Reinforcement learning (RL) finetuning has become a key technique for enhancing the reasoning abilities of large language models (LLMs). However, its effectiveness critically depends on the selection of training data. Recent advances underscore the importance of online prompt selection methods, which typically concentrate training on partially solved or moderately challenging examples under the current policy, thereby yielding more effective model updates. While significantly accelerating RL finetuning in terms of training steps, they also incur substantial computational overhead by requiring extensive LLM rollouts over large candidate batches to identify informative samples, an expense that can outweigh the finetuning process itself. To address this challenge, this work proposes Dynamics-Predictive Sampling (DPS), which online predicts and selects informative prompts by inferring their learning dynamics prior to costly rollouts. Specifically, we introduce a new perspective by modeling each prompt's solving progress during RL finetuning as a dynamical system, where the extent of solving is represented as the state and the transition is characterized by a hidden Markov model. Using historical rollout reward signals, we perform online Bayesian inference to estimate evolving state distributions, and the inference outcome provides a predictive prior for efficient prompt selection without rollout-intensive filtering. Empirical results across diverse reasoning tasks, including mathematics, planning, and visual geometry, demonstrate that DPS substantially reduces redundant rollouts, accelerates the training process, and achieves superior reasoning performance.

翻译：强化学习（RL）微调已成为提升大型语言模型（LLMs）推理能力的关键技术。
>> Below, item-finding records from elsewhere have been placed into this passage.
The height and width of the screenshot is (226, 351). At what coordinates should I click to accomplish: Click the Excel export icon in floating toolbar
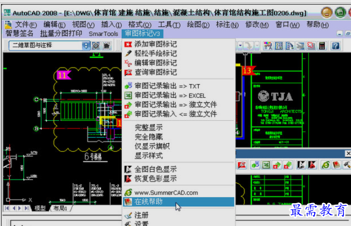coord(266,164)
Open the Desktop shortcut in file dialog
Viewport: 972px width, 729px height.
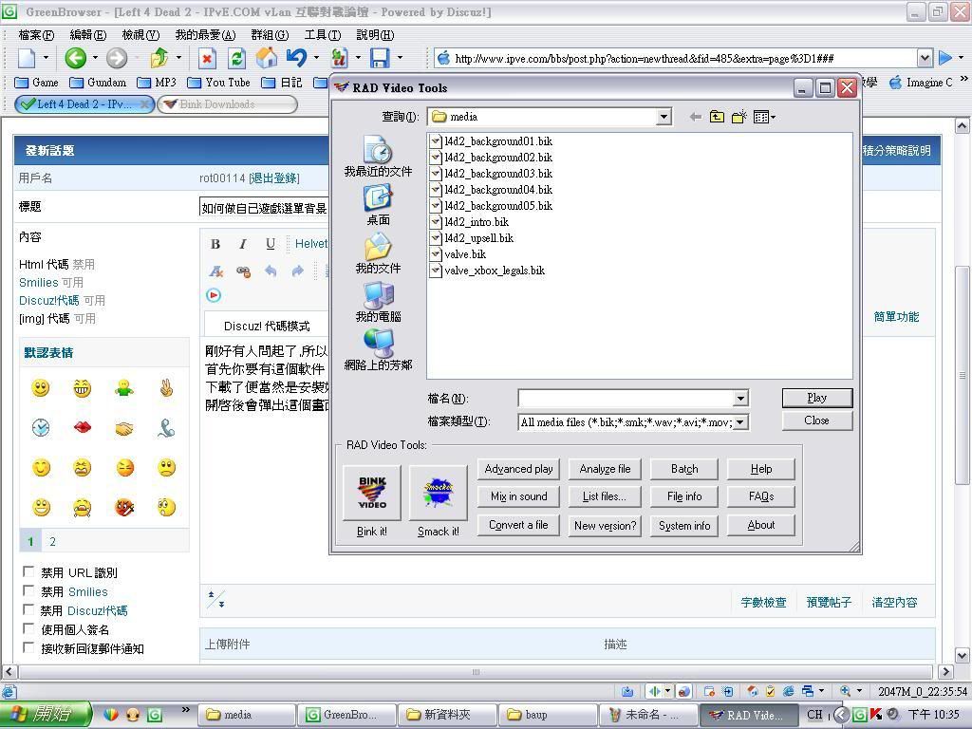click(x=378, y=205)
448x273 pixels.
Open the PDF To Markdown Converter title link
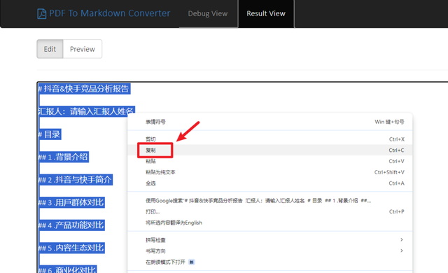(109, 13)
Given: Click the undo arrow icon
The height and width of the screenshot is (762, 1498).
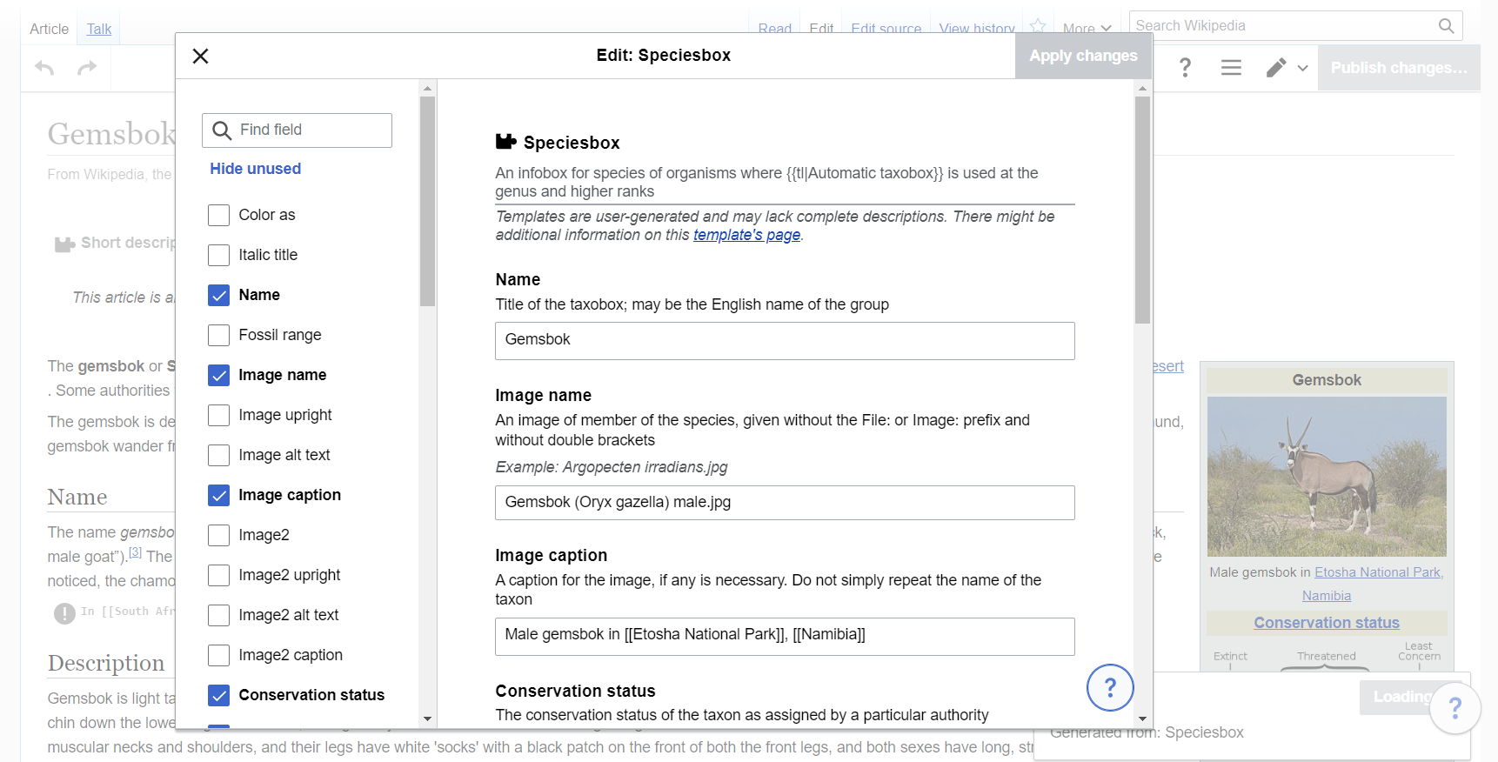Looking at the screenshot, I should pos(44,68).
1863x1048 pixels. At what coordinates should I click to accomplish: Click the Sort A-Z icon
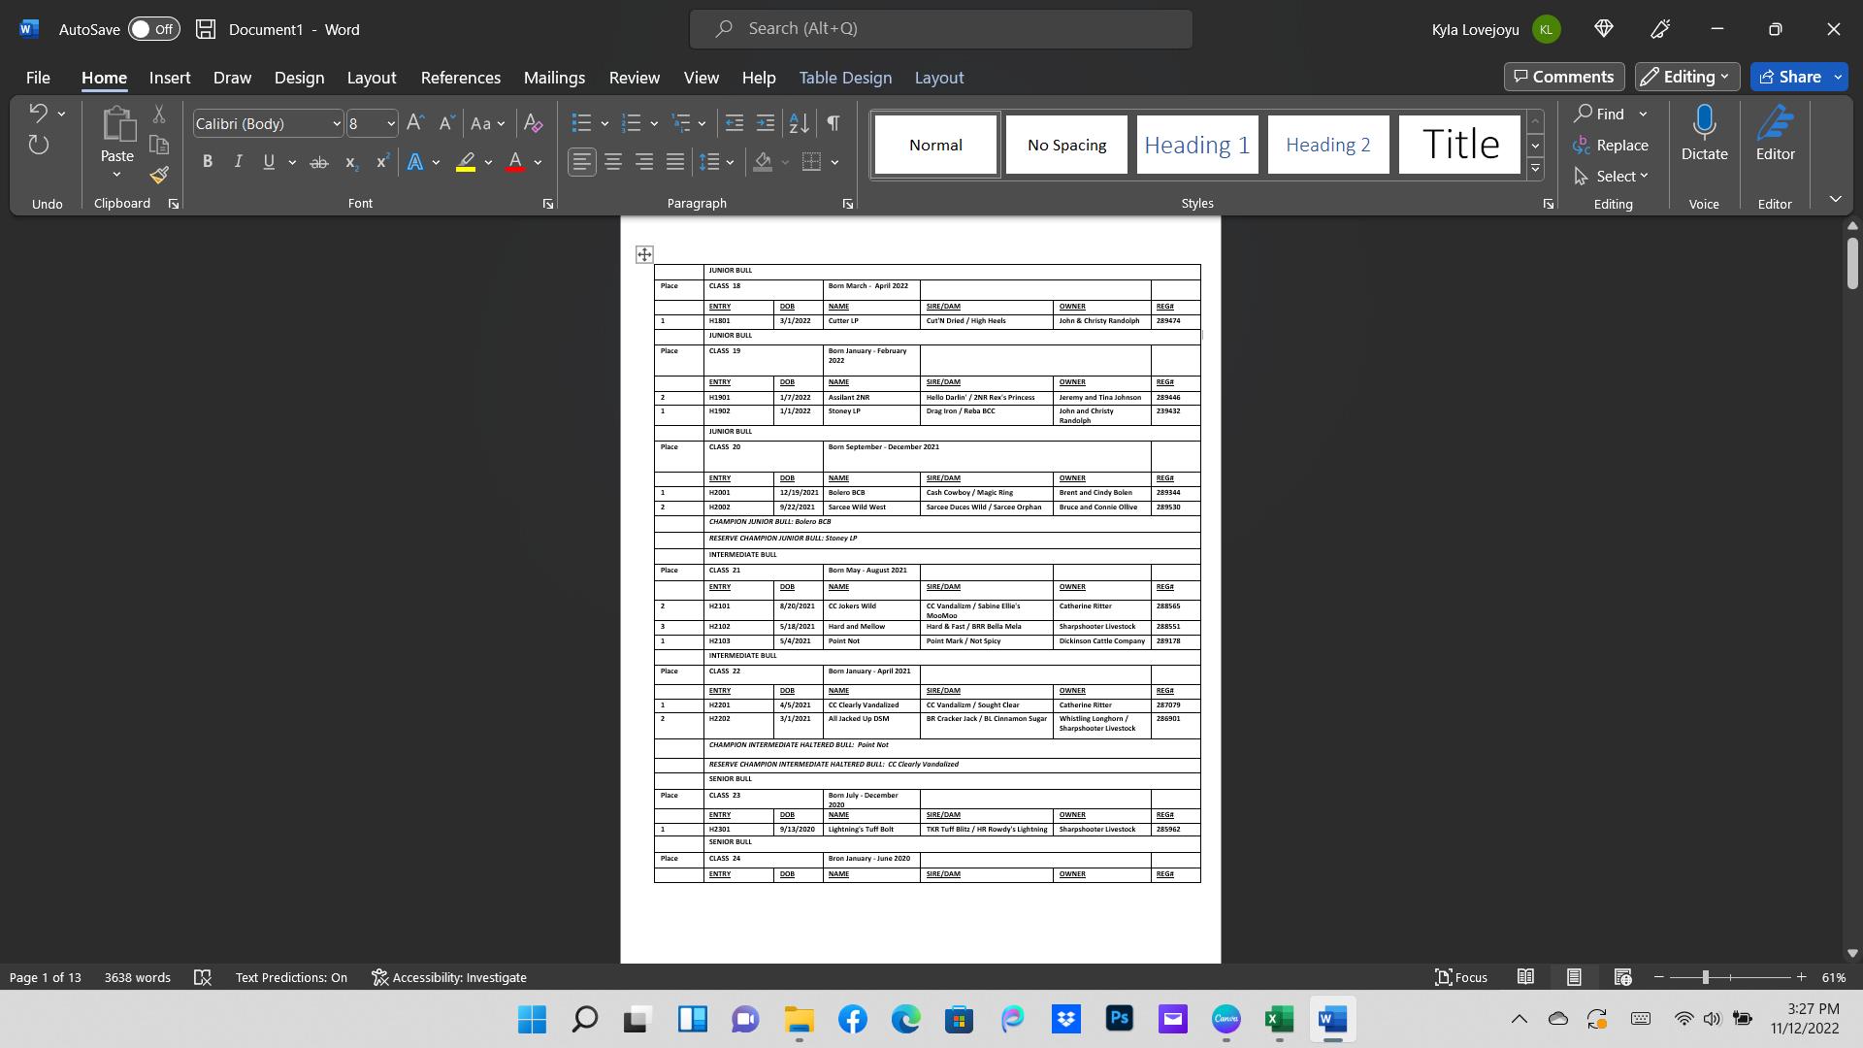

然而，其有效性在很大程度上依赖于训练数据的选择。近期研究进展凸显了在线提示选择方法的重要性，这些方法通常将训练集中在当前策略下部分解决或中等难度的示例上，从而产生更有效的模型更新。尽管这些方法在训练步数方面显著加速了RL微调，但它们也因需要在大型候选批次上进行大量LLM推演以识别信息丰富的样本而带来巨大的计算开销，这一开销可能超过微调过程本身。为应对这一挑战，本研究提出了动态预测采样（DPS），该方法通过在昂贵的推演之前推断其学习动态，在线预测并选择信息丰富的提示。具体而言，我们引入了一种新视角，将RL微调过程中每个提示的解决进度建模为一个动态系统，其中解决程度表示为状态，状态转移由隐马尔可夫模型刻画。利用历史推演奖励信号，我们执行在线贝叶斯推断以估计演化的状态分布，推断结果为无需推演密集型筛选的高效提示选择提供了预测先验。在包括数学、规划和视觉几何在内的多种推理任务上的实证结果表明，DPS显著减少了冗余推演，加速了训练过程，并实现了更优的推理性能。